The Automobile Association (AA), known for their strong anti-tolling stance as the voice of the motorist, has submitted their commentary today. The AA, has again made it known to both SANRAL and government that they believe tolling of the GFIP should not go ahead. “We stand by our position that funding through the fuel levy is still the cheapest option for the road user and will impact the general consumer less in terms of increased living expenses than tolling will,” said the AA.
“The AA remains publically opposed to the e-tolling. In placing the AA’s comments to the draft regulations on record, we are objecting on a number of issues,” continued the AA. “Firstly, we object to the short time made available for public comment, especially during a holiday period. The normally acceptable notice period for public comment on South African legislation is 30 days whereas comment on these proposed regulations has been limited to just 20 days – including the Easter public holidays and school break.”
In view of the above, the AA is concerned about the limited public participation and consequent comment to these regulations considering the time restraints. This disregard of process and on-going bullying attitude to force compliance is a hallmark of the limited consultative process government has followed from the outset with respect to the GFIP, and more specifically, the urban tolling issue. The AA strongly suggests that the period for comment be reviewed and extended to the normal 30 days and that broader communication be made to the public.

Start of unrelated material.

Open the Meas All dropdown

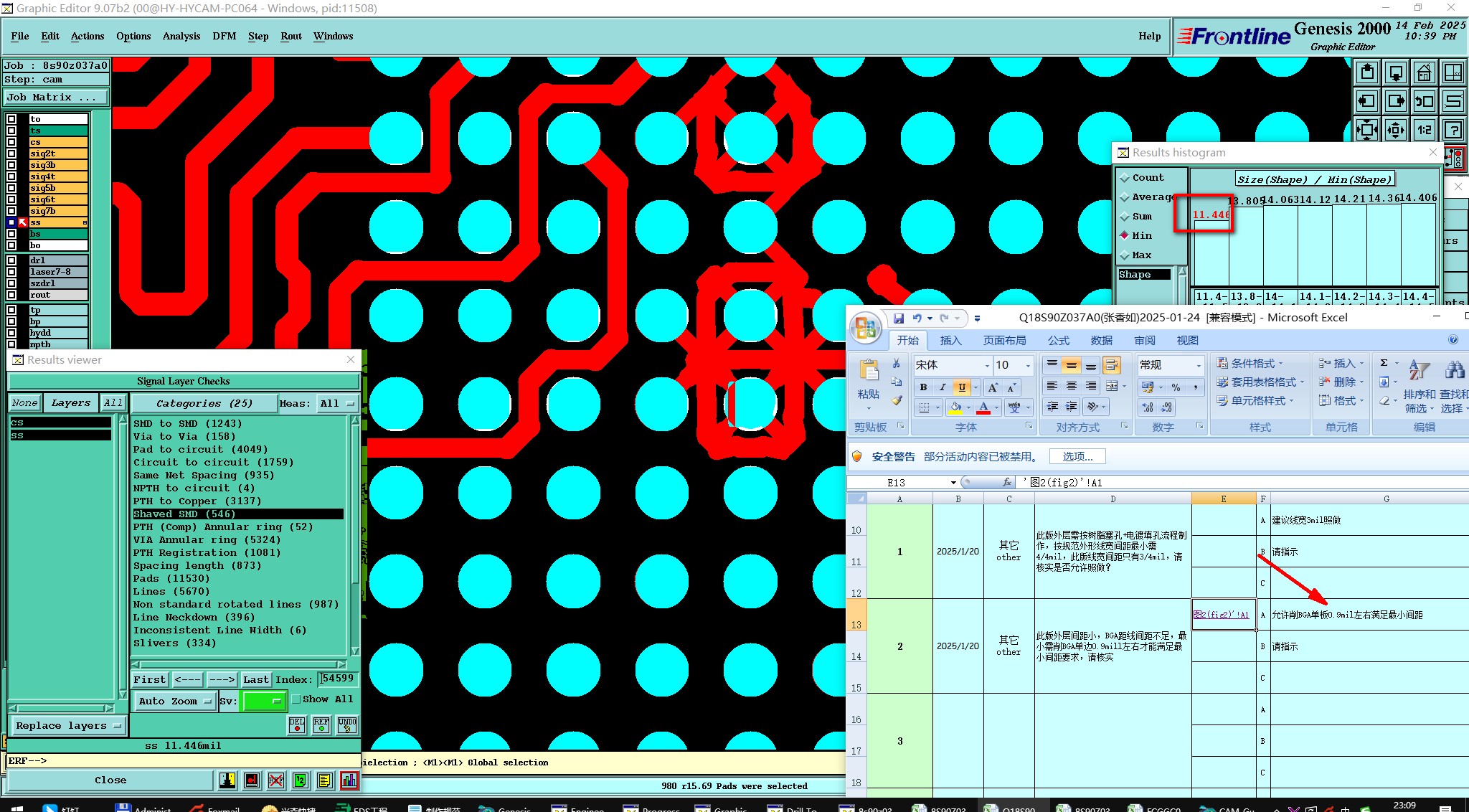pyautogui.click(x=337, y=404)
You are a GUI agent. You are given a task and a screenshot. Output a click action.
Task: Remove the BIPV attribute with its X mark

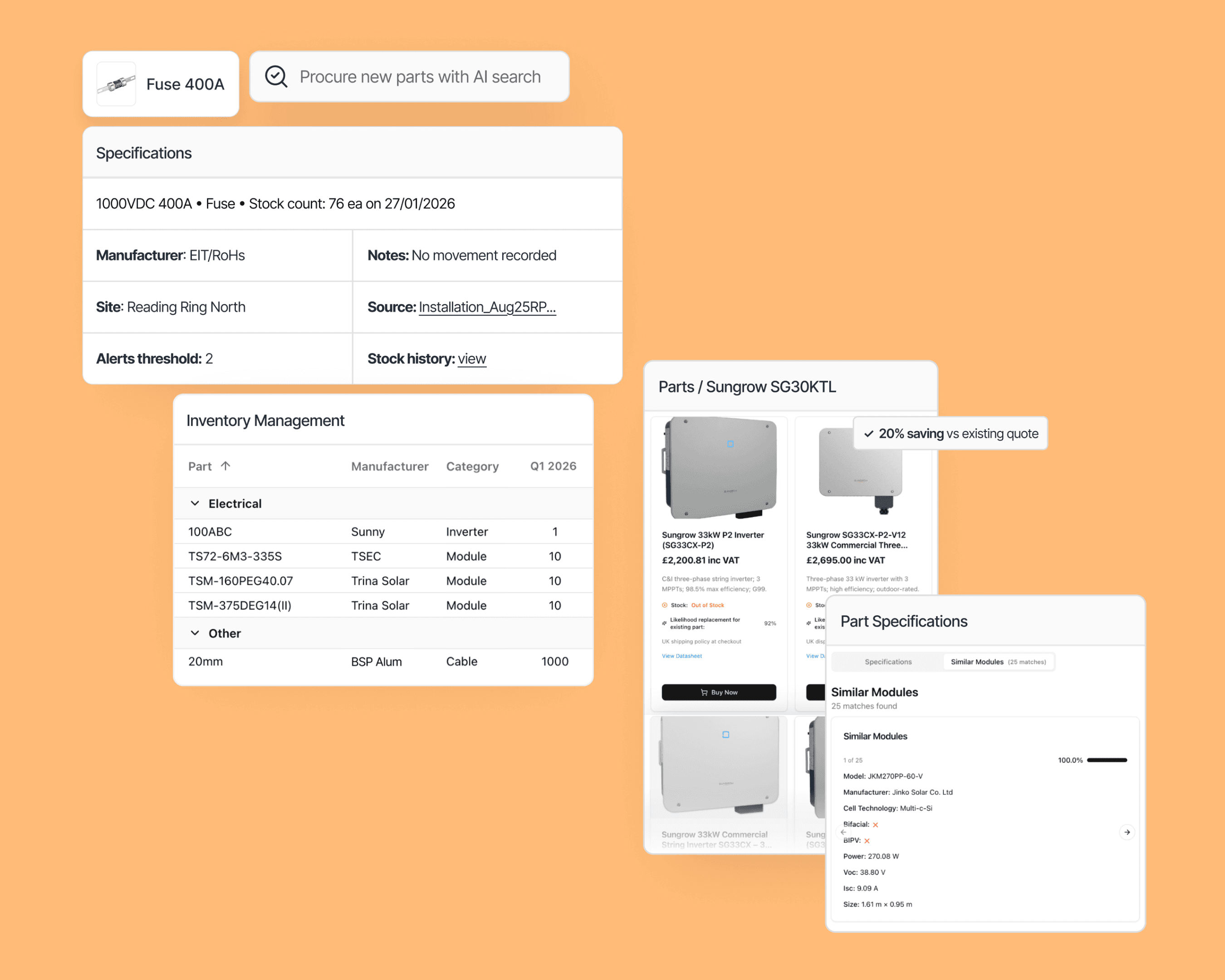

In their commentary the AA also questions the need for a dedicated traffic police force committed to SANRAL. “Constituting a new traffic police force just for the benefit of SANRAL could be construed as the establishment of a private army for the sole purpose of toll enforcement,” concluded the AA. “It is also our view that the proposed regulations to the SANRAL Act will serve no other purpose than to fragment traffic legislation. These regulations should sit within the National Road Traffic Act 93 of 1996.”